Part 27 (1/2)
”No.”
”It snowed the day after I went away from here to Ebettsville. They must have come here and gone before that snow then. That snow covered their tracks. How's that?”
”Not so good,” the lawyer promptly told him. ”You forget the live embers in the grate. Those embers would not have stayed alive for five days.”
”Ain't that a fac'?” muttered the old man.
They pondered in silence for a moment.
Hedden suddenly entered the room. He seemed flurried, and his employer knew that something of moment had occurred.
”What is the matter, Hedden?” the latter asked.
”I have to report, sir, that somebody has been at the goods in the pantry--the canned food and other provisions that we brought up.”
”What do you mean?” asked Mr. Howbridge curiously.
”The chef, sir, says that quite a good deal of food has been stolen.
He put the stuff away. There is a lot of it gone, sir--and that since last night at dinner time.”
”Humph! Isn't that strange?” murmured the lawyer.
M'Graw grunted and started for the front door.
”Where are you going, M'Graw?” asked Mr. Howbridge.

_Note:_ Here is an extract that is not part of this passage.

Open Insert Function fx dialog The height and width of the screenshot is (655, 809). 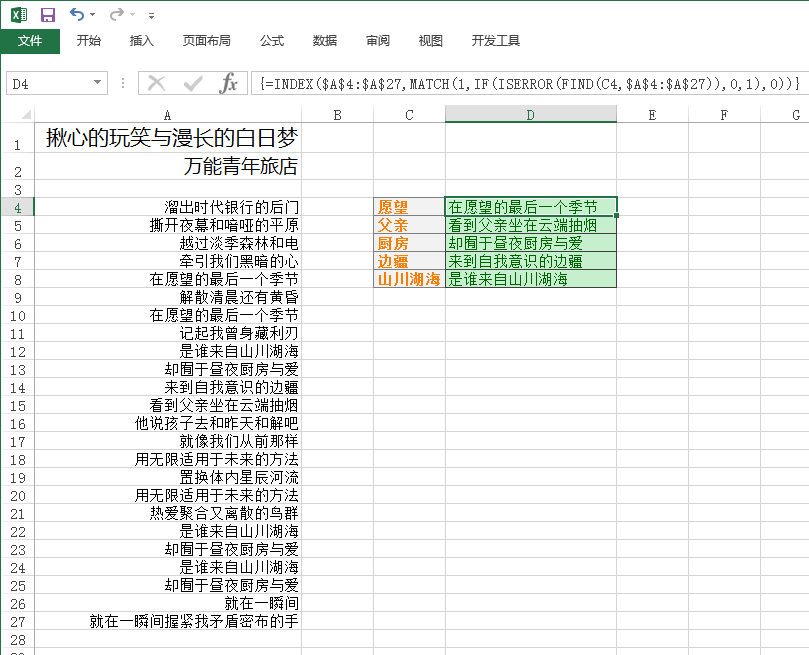[x=228, y=83]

”I'm going to find out who shot that fox,” was the woodsman's enigmatical answer.
CHAPTER XVII
ALL DOWN HILL
The party of young people with the bobsled was very merry indeed just as soon as they got out of hearing of the Lodge. By striking into a path which opened into the wood right behind the barns, they cut off any view the two little girls and Sammy Pinkney might have caught of their departure.
”I feel somewhat condemned for leaving them behind,” Ruth said. ”Yet I know it is too far for such little people to go along and get back for lunch.”
”Oh, they are having a good time,” Cecile said. ”You make yourself a slave to your young family, Ruthie,” and she laughed.
”We will make it up to the kids,” Luke joined in. ”After we have tried the slide they can have a shot at it.”
”That's all right,” grinned Neale O'Neil. ”But if Tess Kenway thinks she has been snubbed or neglected--well! you will not hear the last of it in a hurry, believe me.”
This part of the wood into which the young people had entered was a sapling growth. Not many years before the timber had been cut and there were only brush clumps and small trees here now.
Flocks of several different kinds of birds--sparrows, buntings, jays, swamp robins, and others--flew noisily about. There were berries and seeds to be found in the thickets. The birds had begun to forage far from the swamps--a sign that the snow was heavy and deep in their usual winter feeding places.
”The dear little birdies!” cooed Agnes, waving her gloved hand at a flock that spread out fan-wise in the covert, frightened by the approach of the young people.
Suddenly there arose a vast racket--a whirring and trampling sound, as though it were of runaway hoofs. Agnes shrieked and glanced about her.